Brands undergoing certification first need to apply online. From there, we review the entire manufacturing process, including sourcing of ingredients, formulation procedures and premises, as well as packaging. To ensure products are created in the most sustainable and environmentally sound way, companies supply us with their energy and water usage information and environmental waste management plans. We also review their marketing messages for consumer clarity.
Once a brand or business has passed the certification process, they’re given the ‘stamp of approval’ to use our symbol across their branding. We inspect annually to ensure the certified products still meet the standards.
Soil Association has certified some amazing brands – OHNE is proud to be counted among them. Spotlight a couple of your favourites that you’ve come across while working for SA for our followers to keep an eye out for!
There are so many brands entering the sector that are innovating within the market, it’s hard to choose just one! It may be a cop out, but I highly recommend heading to our organic beauty and wellbeing directory to find out more about some of them.
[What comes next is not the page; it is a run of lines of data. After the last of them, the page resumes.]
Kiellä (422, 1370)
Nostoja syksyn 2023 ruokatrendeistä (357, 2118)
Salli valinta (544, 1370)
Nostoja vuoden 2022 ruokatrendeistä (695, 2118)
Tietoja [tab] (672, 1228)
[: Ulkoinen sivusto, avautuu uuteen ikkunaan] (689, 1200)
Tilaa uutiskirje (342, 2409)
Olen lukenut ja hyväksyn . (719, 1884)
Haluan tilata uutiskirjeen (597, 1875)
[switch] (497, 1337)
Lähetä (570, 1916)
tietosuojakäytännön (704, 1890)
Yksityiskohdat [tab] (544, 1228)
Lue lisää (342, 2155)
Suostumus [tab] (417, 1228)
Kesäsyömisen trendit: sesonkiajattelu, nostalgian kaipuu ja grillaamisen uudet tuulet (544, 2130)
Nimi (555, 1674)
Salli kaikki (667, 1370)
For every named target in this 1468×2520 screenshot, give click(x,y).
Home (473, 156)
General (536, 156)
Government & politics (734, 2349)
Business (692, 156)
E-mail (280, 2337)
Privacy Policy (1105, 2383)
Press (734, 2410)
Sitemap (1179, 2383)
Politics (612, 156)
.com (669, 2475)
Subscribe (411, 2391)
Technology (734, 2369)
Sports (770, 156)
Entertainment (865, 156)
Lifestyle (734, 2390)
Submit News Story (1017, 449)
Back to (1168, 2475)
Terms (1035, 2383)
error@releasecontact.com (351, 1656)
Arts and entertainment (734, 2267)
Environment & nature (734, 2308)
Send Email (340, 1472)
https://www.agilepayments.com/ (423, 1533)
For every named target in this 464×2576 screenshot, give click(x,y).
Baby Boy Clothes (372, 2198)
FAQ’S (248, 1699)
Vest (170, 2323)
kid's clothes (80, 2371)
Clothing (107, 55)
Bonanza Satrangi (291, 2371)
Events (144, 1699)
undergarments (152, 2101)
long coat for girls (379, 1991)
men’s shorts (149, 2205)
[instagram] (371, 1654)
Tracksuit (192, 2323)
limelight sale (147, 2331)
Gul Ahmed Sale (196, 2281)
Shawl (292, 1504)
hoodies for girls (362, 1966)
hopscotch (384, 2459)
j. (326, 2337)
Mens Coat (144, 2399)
What changes would you encourage people to try to make in their day-to-day lives in order to live a little more organically and reduce their impact on the environment?
Making the switch to organic might feel daunting, but it’s easier than you think. By switching to one item, you’re contributing to a more sustainable system – for the better, protecting the planet, better for workers and independent businesses as well as high animal welfare. You’d be surprised how many items in your fridge or on your bathroom shelf are organic. Staples such as milk, tea and even stock cubes can be organic, and you may already be using them without realising. Stick to the staples – a small change can make a huge difference.
At OHNE, we like to say that if you wouldn’t put it in your mouth, don’t put it in your vagina. Because, while people are becoming more and more conscious of the health and environmental implications of the food they eat, this thinking doesn’t often extend to thinking about things like toxic period products and menstrual health, sexual health, or other toiletries and hygiene products. Do you wish more people were aware of the need to go organic with all the products they’re consuming, not just the ones they’re eating? Do you think this is gradually improving?
In the short time I’ve worked at the Soil Association, I can see that attitudes are changing. It’s encouraging to see people becoming more aware of the effects their lifestyle is having on the planet. From using reusable coffee cups and water bottles to buying second hand clothing – change is happening.
It’s still concerning that people are unaware of the effects our menstrual and skincare products can have on our body. However, 2018 has seen a surge of press and awareness campaigns about menstrual products, such as the amount of plastic used in the product, as well as controversial ingredients like Dioxine. Having these open and honest conversations, as well as presenting ethical alternatives, are positive for de-stigmatising periods.
There’s been a rising interest in natural and organic beauty products as people are slowly coming to the realisation that what we put on our body is just as important as what we put in our body. Unfortunately, the terms ‘organic’ and ‘natural’ aren’t regulated in the beauty industry, like it is for food. This means that companies can use as little as 1% organic ingredients and claim that a product is organic (also known as greenwashing). Look for an accredited symbol such as Soil Association, GOTS and COSMOS to ensure that what you’re buying is genuinely organic. You as a customer have the purchasing power, so purchase with power!
Living a 100% organic lifestyle can be difficult. Here at the Soil Association, we encourage everyone to make simple swaps and to consume consciously. Ask questions and look for the logo, enabling you to make informed choices.
Massive thank you to Soil Association, and to Sophie Williams in particular, for taking the time to chat with us about the importance of certified organic products.